Lord Peter, who is now the Duke of Denver, is by hereditary gift the Visitor of the college of St. Severin's at Oxford. He is a Balliol College (at Oxford) man himself, and his wife, mystery writer Harriet Vane, is a graduate of Oxford's (fictional) Shrewsbury College. When Peter is called upon as Visitor to settle a dispute over whether St. Severin's should sell a manuscript and buy land with the proceeds, he and Harriet use this as a good excuse to spend some time at their alma mater.

One of the initially troubling aspects of St. Severin's calling on Peter to step in is that the voting about the matter is deadlocked because the college's Warden has gone missing. Peter learns that there have been other attacks on college dons with voting rights on the issue––and soon there are still more. (It reminded me of that great title, Landscape with Dead Dons, from Robert Robinson (1956).) Clearly, some sleuthing is in order and that's what Peter, Harriet and Peter's man Bunter set out to do.

The investigation is carried out in that good, old-fashioned Golden Age tradition of the "fair play" mystery novel. Pay close attention and you can put the clues together along with the detective.  Meanwhile, though, you will also get to listen in on learned academic discussions about the manuscript; experience dinner at the college's high table; visit with Harriet's eccentric old colleagues at Shrewsbury College, whom you will remember from Gaudy Night; enjoy a couple of river walks and views out over Oxford's famous dreaming spires; and even spend a little time with Peter's delightfully dotty old mother.

It's the pleasure of a fair play mystery and of feeling at home again in Lord Peter and Harriet's Oxford that made this such a comfortable read. And heartfelt not only because Paton Walsh has such respect for Lord Peter (whom she has called "the best company who has ever lived in my inner world"), but because she, like Dorothy L. Sayers, portrays murder as a tragedy and a waste, and its perpetrator as a damaged person who has lost a moral compass.
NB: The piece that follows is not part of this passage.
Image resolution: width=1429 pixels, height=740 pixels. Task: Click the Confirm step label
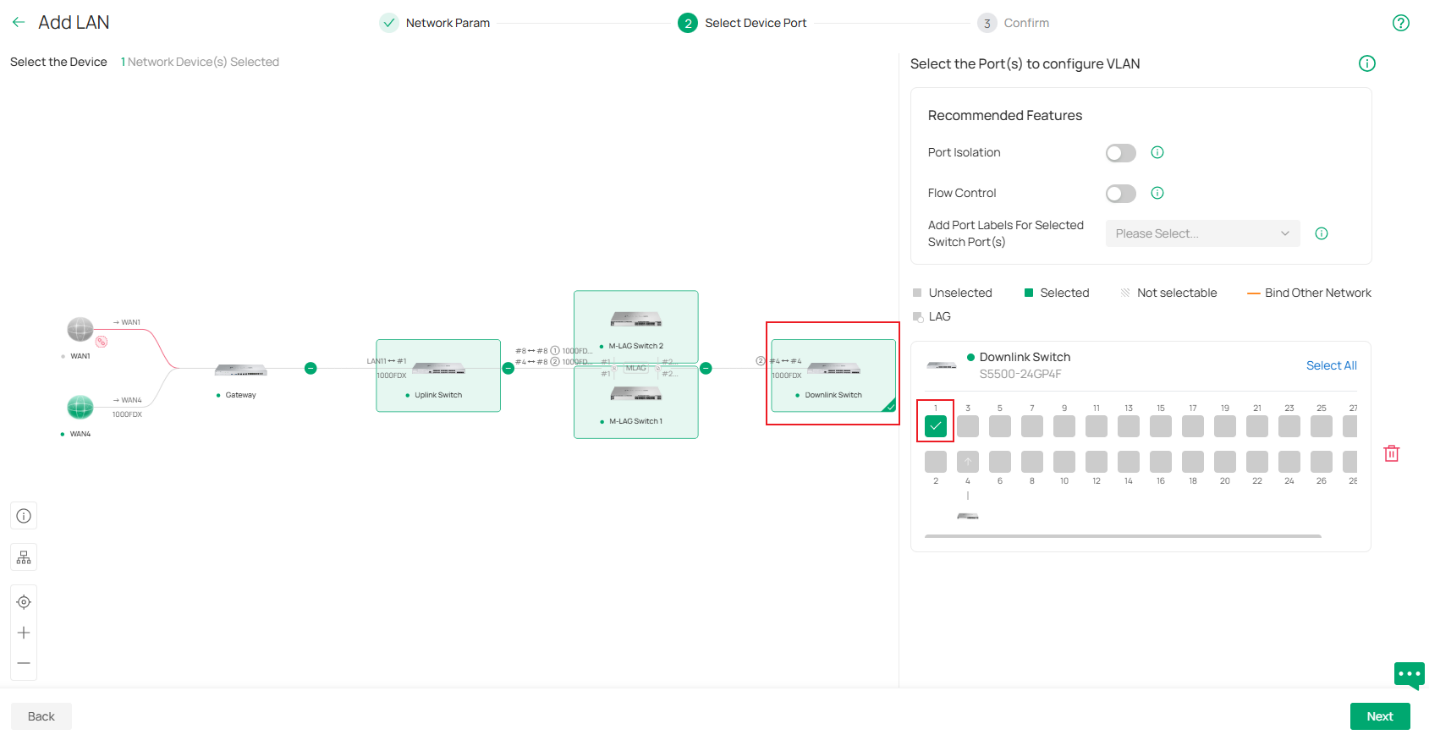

Purists might find it annoying that Paton Walsh writes with a more modern sensibility, by which I mean that even if Sayers had written a Wimsey/Vane book in the 1950s, when this one is set, she almost certainly wouldn't have included a reference to the couple spending a romantic afternoon in bed, and she wouldn't have had Bunter sitting down at the table with Peter and Harriet. But I'm not a purist and I'm not bothered by these scenes, which are a very minor part of the novel anyway.

I do have some small quibbles. There is a large group of college fellows who are part of the plot and it isn't always easy to keep them straight or remember who is on which side of the manuscript controversy. Bunter isn't as much a part of the detection work as in the Sayers books, and I felt his relative absence. The poetry-quoting and learned banter between Peter and Harriet felt less natural and lively than it does in the Sayers books. But I didn't find these quibbles detracted much from the pleasure of the book.

Is this as good a read as a Dorothy L. Sayers original in the Lord Peter/Harriet Vane series?  I'd say certainly not as good as Strong Poison, Gaudy Night or Busman's Honeymoon, but better than Have His Carcase. But since we're not ever going to get more Dorothy L. Sayers books, I'm happy to have Jill Paton Walsh's books. And this is the best of them so far.

Note: I received an advance reviewing copy of this book. Versions of this review may appear on other reviewing sites under my usernames there.